(Entries on where items appear)
────────────────

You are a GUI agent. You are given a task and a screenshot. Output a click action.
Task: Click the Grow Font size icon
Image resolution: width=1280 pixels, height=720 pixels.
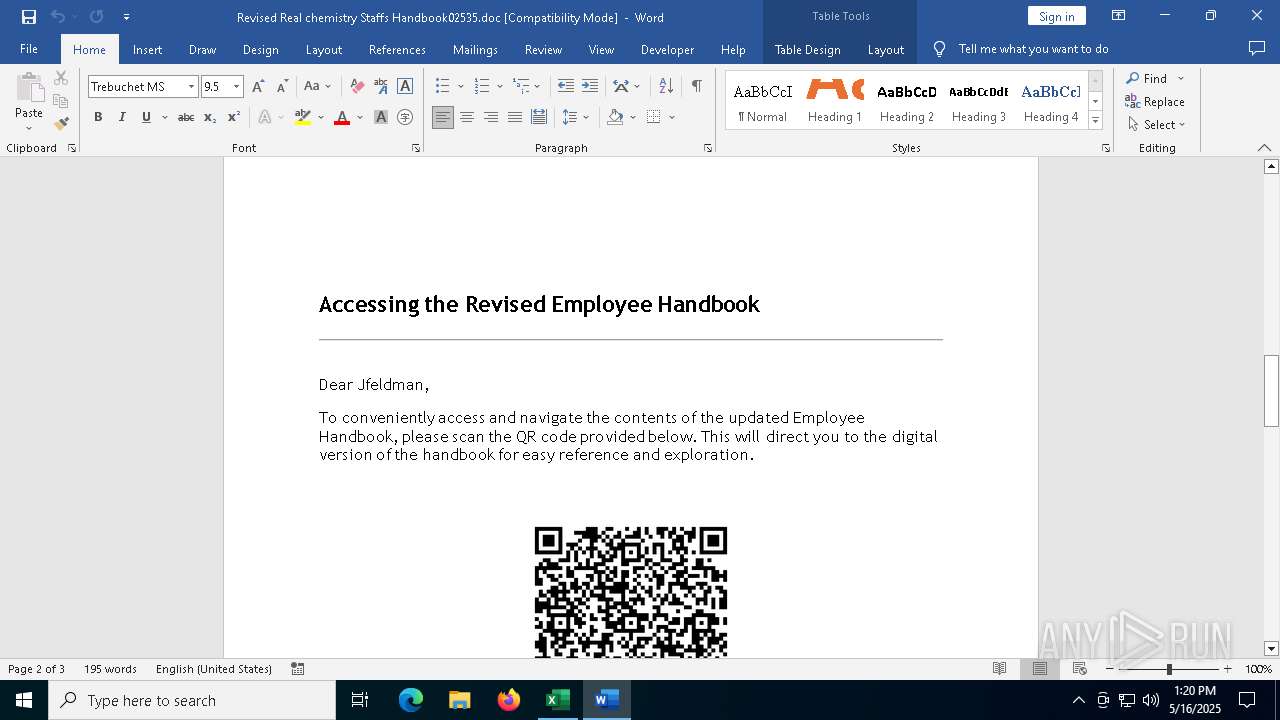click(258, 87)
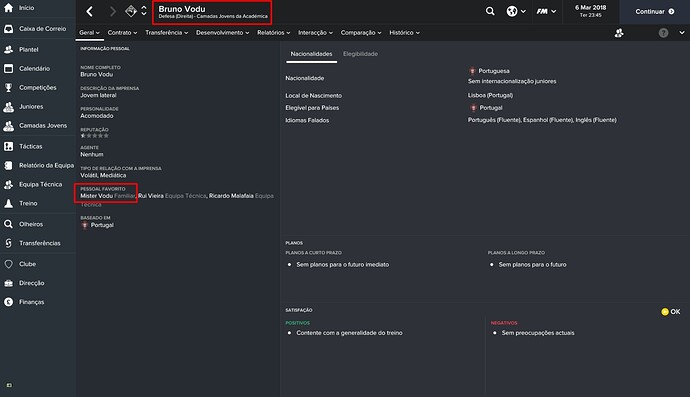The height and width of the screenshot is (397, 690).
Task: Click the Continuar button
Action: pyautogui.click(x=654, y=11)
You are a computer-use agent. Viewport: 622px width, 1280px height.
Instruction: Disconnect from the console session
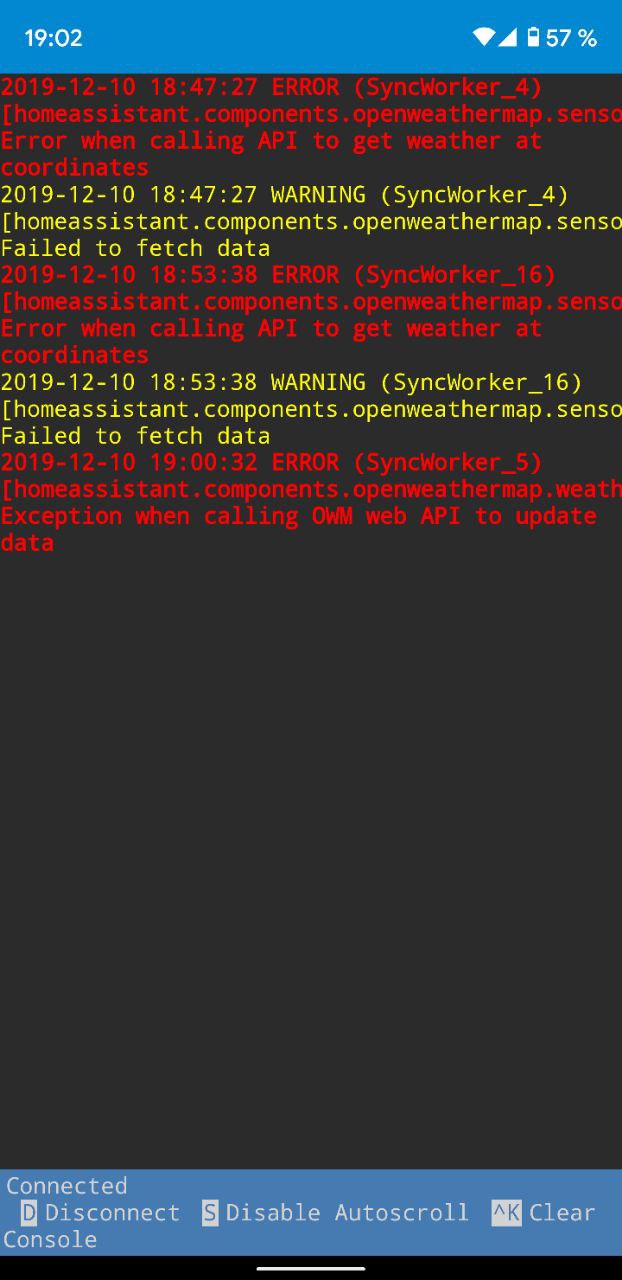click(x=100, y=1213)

────────────────

Reproduce the records from the start through the line containing "Task: Click the Continuar button", inclusive, swapping "GUI agent" for "desktop agent" and leaving everything else unchanged. Give only those lines, and omit the pictures.

◆ RESULT BELOW
You are a desktop agent. You are given a task and a screenshot. Output a click action.
Task: Click the Grow Font size icon
Image resolution: width=1280 pixels, height=720 pixels.
click(258, 87)
The height and width of the screenshot is (397, 690).
Task: Click the Continuar button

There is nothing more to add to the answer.